Another important aspect of the film is the story of Athanitis’s actors, through which, Shakespeare’s story of the lovers comes to life, and the mysterious nature of erotic attraction is displayed, this time, not as a magic spell but as a consequence of the neoteric traits of the characters. In Shakespeare’s play Puck throws a magical potion in order to change the heart of the lovers accordingly. As Greenblatt suggests, the unpredictability and the fluidity of attraction is presented through the symbol of the potion (p. 369).
In Athanitis there is no room for magic potions. The lovers this time living in 1999, are unapologetic of their sexual freedom. Specifically the character of Lena, who plays Helena on stage, allows us to sense the modern traits that the characters have. Although Lena is dependent on others, as she has no house of her own, at the same time, she appears to be emotionally independent and is used to changing partners, consuming rather than sharing her relationships with others. Of course, this frivolity is the exact opposite of who she plays on stage, Helena.
The unexplainable nature of attraction is also enhanced in the movie by the absence of conversation between the characters. In spite of the often confusing situations that the lovers find themselves in, the dialogues in the film do not allow the characters to explain themselves but rather to perform their function, and keep the action going. Therefore, the unapologetic presentation of emotions as ephemeral and unexplainable states of being, is part of the contemporary context of the actors.

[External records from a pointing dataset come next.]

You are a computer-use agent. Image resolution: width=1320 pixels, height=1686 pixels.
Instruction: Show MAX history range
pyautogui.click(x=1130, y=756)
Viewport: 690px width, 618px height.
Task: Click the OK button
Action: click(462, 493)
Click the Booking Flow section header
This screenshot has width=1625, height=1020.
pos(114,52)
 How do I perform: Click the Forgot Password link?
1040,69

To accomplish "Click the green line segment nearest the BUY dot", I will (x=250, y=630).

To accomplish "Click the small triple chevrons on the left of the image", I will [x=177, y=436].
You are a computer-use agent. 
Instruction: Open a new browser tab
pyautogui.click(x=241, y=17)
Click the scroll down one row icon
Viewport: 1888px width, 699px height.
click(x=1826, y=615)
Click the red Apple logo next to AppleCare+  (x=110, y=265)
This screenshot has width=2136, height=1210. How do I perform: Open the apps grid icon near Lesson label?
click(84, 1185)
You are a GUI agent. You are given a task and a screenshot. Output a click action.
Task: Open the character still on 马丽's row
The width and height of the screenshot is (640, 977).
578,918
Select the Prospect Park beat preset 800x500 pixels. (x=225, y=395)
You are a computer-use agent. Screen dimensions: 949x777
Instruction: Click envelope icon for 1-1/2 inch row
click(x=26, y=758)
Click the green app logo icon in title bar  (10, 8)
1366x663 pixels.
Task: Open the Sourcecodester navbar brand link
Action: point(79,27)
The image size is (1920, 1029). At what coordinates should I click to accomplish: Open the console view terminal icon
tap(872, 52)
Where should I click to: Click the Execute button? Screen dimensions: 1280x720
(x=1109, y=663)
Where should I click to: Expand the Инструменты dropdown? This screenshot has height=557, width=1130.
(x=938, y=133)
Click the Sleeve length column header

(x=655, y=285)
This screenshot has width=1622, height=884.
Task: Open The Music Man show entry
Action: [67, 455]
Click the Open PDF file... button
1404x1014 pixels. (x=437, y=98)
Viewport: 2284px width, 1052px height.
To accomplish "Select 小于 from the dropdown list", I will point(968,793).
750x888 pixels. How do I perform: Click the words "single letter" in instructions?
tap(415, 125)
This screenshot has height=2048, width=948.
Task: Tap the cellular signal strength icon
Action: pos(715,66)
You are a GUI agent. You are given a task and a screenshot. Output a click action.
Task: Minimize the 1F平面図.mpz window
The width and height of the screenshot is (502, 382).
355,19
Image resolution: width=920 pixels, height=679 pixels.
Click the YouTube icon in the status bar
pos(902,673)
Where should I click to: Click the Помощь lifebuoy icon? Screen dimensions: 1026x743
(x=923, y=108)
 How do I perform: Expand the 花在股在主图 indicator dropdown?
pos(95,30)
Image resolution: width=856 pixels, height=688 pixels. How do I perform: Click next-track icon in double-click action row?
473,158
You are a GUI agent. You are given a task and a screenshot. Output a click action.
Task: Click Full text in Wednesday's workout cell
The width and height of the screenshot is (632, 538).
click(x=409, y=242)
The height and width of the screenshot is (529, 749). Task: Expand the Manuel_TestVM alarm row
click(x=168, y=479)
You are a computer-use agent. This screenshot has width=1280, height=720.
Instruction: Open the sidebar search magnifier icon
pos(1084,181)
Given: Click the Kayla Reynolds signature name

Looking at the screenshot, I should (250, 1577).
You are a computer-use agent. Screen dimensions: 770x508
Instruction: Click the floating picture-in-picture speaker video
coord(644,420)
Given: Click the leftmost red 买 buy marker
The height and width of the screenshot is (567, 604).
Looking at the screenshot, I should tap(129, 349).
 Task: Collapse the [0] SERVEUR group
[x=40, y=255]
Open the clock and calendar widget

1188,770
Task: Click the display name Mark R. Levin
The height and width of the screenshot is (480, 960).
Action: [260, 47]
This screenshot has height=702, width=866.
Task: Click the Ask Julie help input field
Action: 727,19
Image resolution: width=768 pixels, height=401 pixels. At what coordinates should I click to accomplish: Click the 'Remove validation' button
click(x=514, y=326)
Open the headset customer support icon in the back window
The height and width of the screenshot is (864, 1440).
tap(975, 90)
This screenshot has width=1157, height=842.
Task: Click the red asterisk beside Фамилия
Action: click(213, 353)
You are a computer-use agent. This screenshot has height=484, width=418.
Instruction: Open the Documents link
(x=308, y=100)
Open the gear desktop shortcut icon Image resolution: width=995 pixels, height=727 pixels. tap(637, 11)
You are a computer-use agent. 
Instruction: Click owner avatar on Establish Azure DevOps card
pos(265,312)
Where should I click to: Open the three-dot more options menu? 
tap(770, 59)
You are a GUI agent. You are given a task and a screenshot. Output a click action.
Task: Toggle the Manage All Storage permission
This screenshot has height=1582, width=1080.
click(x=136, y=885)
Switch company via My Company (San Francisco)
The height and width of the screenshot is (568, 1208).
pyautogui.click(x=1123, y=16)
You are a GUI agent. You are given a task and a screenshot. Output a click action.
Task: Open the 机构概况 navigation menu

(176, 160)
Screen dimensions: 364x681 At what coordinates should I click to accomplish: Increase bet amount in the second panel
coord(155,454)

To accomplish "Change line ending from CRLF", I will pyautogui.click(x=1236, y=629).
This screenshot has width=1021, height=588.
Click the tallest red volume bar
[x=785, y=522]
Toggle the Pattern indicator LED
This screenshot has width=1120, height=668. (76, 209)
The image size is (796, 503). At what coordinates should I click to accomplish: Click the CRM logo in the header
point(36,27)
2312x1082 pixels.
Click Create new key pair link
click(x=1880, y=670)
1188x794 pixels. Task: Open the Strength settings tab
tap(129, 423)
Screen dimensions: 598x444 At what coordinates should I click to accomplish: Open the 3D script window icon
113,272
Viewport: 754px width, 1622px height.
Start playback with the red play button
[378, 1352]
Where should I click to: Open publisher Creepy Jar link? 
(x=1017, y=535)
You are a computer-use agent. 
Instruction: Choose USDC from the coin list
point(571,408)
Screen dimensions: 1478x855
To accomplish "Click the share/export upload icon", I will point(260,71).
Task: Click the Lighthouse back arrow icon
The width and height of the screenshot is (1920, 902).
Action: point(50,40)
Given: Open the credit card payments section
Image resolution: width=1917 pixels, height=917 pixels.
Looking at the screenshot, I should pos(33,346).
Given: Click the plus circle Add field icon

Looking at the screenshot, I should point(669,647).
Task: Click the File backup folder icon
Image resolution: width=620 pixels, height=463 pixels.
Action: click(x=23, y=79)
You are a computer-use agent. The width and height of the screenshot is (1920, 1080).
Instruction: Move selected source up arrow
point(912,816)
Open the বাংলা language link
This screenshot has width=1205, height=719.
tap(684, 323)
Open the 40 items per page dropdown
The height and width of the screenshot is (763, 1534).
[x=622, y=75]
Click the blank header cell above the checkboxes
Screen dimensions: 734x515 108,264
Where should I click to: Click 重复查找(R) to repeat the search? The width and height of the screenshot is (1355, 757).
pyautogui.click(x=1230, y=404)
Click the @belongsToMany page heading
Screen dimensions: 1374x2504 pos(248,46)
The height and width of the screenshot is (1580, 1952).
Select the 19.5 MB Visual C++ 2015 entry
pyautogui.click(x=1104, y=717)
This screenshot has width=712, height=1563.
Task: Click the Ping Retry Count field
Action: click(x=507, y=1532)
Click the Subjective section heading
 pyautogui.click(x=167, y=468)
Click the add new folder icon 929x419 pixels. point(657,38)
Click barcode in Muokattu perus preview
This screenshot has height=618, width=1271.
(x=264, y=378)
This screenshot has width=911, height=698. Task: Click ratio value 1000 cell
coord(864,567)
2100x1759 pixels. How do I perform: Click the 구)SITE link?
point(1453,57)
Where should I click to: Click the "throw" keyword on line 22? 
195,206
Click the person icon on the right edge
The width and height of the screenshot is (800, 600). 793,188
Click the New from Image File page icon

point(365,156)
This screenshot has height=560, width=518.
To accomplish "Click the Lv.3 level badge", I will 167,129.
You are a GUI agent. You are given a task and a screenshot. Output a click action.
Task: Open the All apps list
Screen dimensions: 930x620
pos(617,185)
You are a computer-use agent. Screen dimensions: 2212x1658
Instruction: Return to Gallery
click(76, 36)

In conclusion, Athanitis, based on his actors improvisations, and the story of Shakespeare’s Dream, creates a self-referential script about the makings of a theatre production. Expanding on the Mechanical’s play in the original Dream, Athanitis presents the theatrical process through the rehearsals, and the artistic and materialistic arguments that take place during the stage production of Shakespeare’s play.
Interested in the actors not only as artists but as people as well, the filmmaker follows closely the actors of the story as they immerse themselves in their roles as the lovers in Shakespeare’s play. In this way the difference between the reality of the stage and the reality of life becomes indistinguishable, for both the actors, and well as, for the audience of the film.
Through this interchange between art and real life the film revisits the theme of erotic attraction. The liberated and unapologetic way of living, that characterises not only the actors, but also the contemporary setting of the film, enhances the idea of the fluidity of emotions that Shakespeare’s magic potion has originally implied.
Therefore, although the actual film is not available, it is fair to claim that Shakespeare’s play, has an impact on the company of actors of the film that is equivalent to the impact that the particular midsummer night has on the characters of the play; and for Athanitis, it seems that this impact, full of mystery and surprises, is the core of the theatrical process, and the centre of Midsummer Night’s Dream
1 In Greek the filmmaker keeps the title of the original play “Όνειρο Καλοκαιρινής Νύχτας”.
2 The word “addio” means goodbye in Italian. The language of the movie is Greek. It is about a Greek director and his struggle to find a producer for his film.